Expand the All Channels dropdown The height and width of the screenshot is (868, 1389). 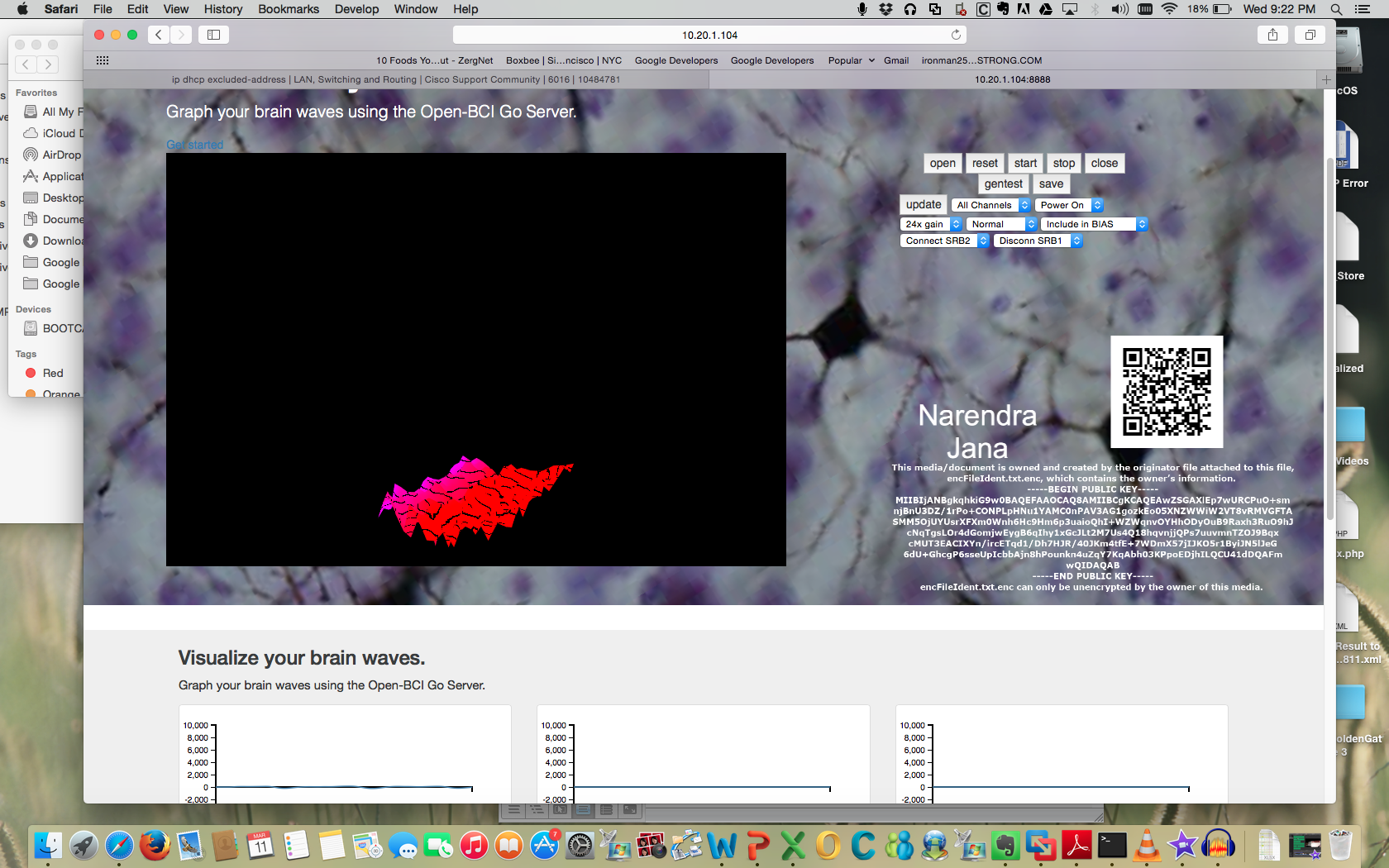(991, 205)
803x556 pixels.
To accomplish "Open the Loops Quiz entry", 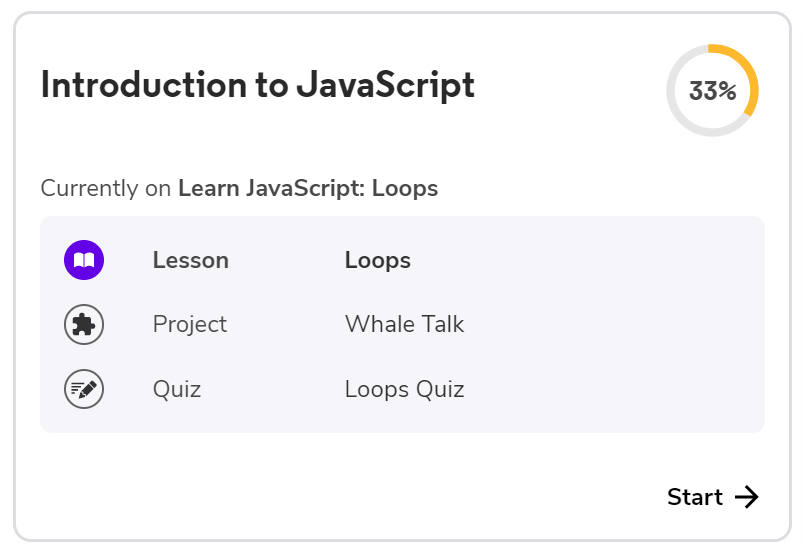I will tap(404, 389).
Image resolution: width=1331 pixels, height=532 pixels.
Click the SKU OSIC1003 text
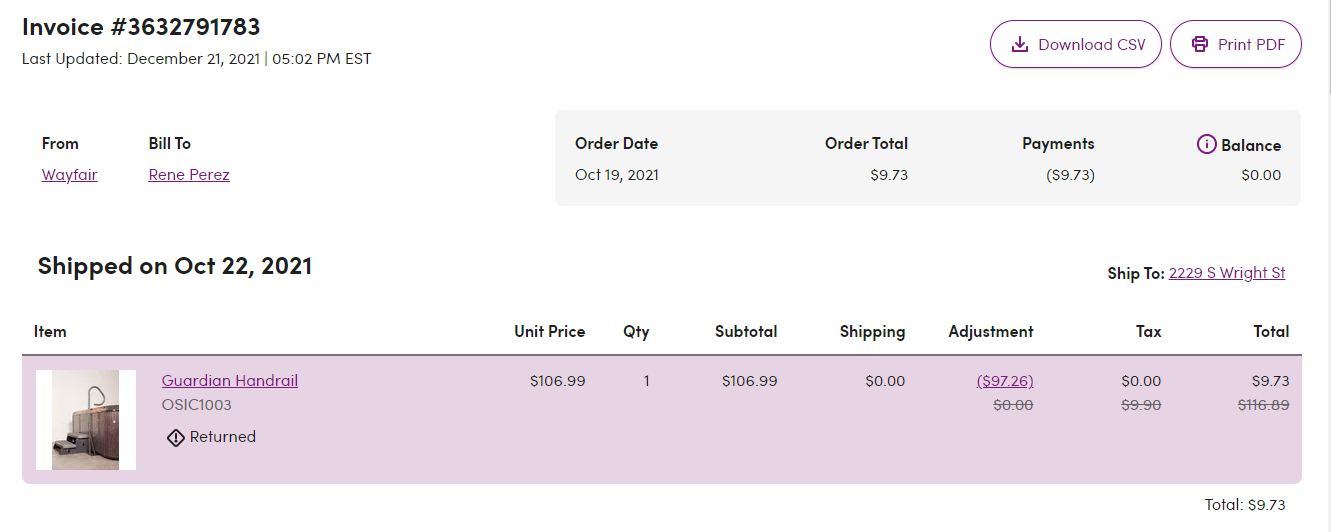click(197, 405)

---

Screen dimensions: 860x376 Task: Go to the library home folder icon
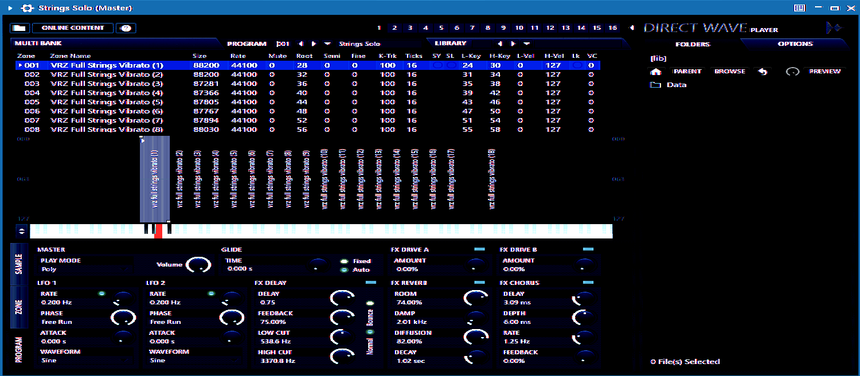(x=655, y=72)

REQUIREMENT: State the number of lines in the records that hold the string "pixels", and add nothing.

ANSWER FOR THE TASK: 2